Wyrok został przyjęty z entuzjazmem przez środowiska feministyczne (mimo iż w konsekwencji kobiety będą musiały płacić za ubezpieczenie więcej niż przed wejściem w życie zmian).
Jednocześnie jednak rynek ubezpieczeniowy podszedł do niego dość krytycznie, gdyż różnica w wysokościach składek w kontekście płci ma dość ugruntowane podstawy w danych aktuarialnych.
Niezależnie od sprzecznych poglądów wyrok jest faktem, a zakaz stosowania rozróżnień w tym zakresie powinien być przestrzegany przez ubezpieczycieli.
W jakich ubezpieczeniach największe zmiany?
Zmiany będą dotyczyły głównie ubezpieczeń komunikacyjnych, ubezpieczeń na życie oraz ubezpieczeń zdrowotnych, gdyż to w nich różna kalkulacja stawek dla kobiet i mężczyzn ma największe uzasadnienie. Dlaczego właściwie do tej pory ubezpieczyciele różnie liczyli stawki dla kobiet i mężczyzn?
Odpowiedź znajdziemy w statystykach.
To mężczyźni częściej powodują wypadki komunikacyjne i bardziej są skłonni do łamania przepisów niż kobiety – dlatego dotychczas płacili więcej za ubezpieczenia komunikacyjne. Wyrok ETS jest zatem w tym sektorze niekorzystny dla kobiet, ponieważ za ubezpieczenie samochodu zapłacą średnio o 11 proc. więcej.
Poza ubezpieczeniami komunikacyjnymi zmiana stawek będzie dotyczyła także indywidualnych ubezpieczeń na życie.
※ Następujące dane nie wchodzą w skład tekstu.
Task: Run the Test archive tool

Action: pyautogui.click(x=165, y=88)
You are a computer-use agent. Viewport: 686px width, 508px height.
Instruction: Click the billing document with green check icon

Kobiety statystycznie żyją dłużej, w związku z czym dłużej również płacą za polisę, ale dzięki temu do tej pory składka była niższa. Zmiany, wg różnych szacunków, spowodują wzrost składek dla kobiet za polisy na życie o 30-40 proc.
Eksperci z Deloitte wyliczyli, że składka za ubezpieczenie na życie wykupione na 30 lat, przy sumie ubezpieczenia 200.000 zł, dla kobiety 25-letniej może podrożeć z 40 zł do 85 zł.
Będzie więc wynosić tyle, ile płaci mężczyzna. Miesięczna składka za analogiczną ochronę dla kobiety w wieku 50 lat podniesie się z około 180 zł do 420 zł. W tych przykładach zatem mamy wzrost nawet o ponad 110 proc. I nawet jeśli w praktyce różnice będą mniej spektakularne, nie powinniśmy mieć wątpliwości, że i tak będą znaczne.
Równouprawnienie w tym względzie będzie dla kobiet zatem dość kosztowne. Może być ponadto również dyskusyjne, gdyż w rzeczywistości teraz kobiety będą płaciły przy ubezpieczeniach komunikacyjnych taką sama składkę, jak bardziej „szkodowi” dla ubezpieczycieli mężczyźni, a przy ubezpieczeniach na życie składka będzie zbliżona do tej, którą uiszczą mniej rentowni dla zakładu ubezpieczeń mężczyźni.
Możemy zaryzykować stwierdzenie, że teraz to kobiety będą dyskryminowane przy kalkulacji składki ubezpieczeniowej.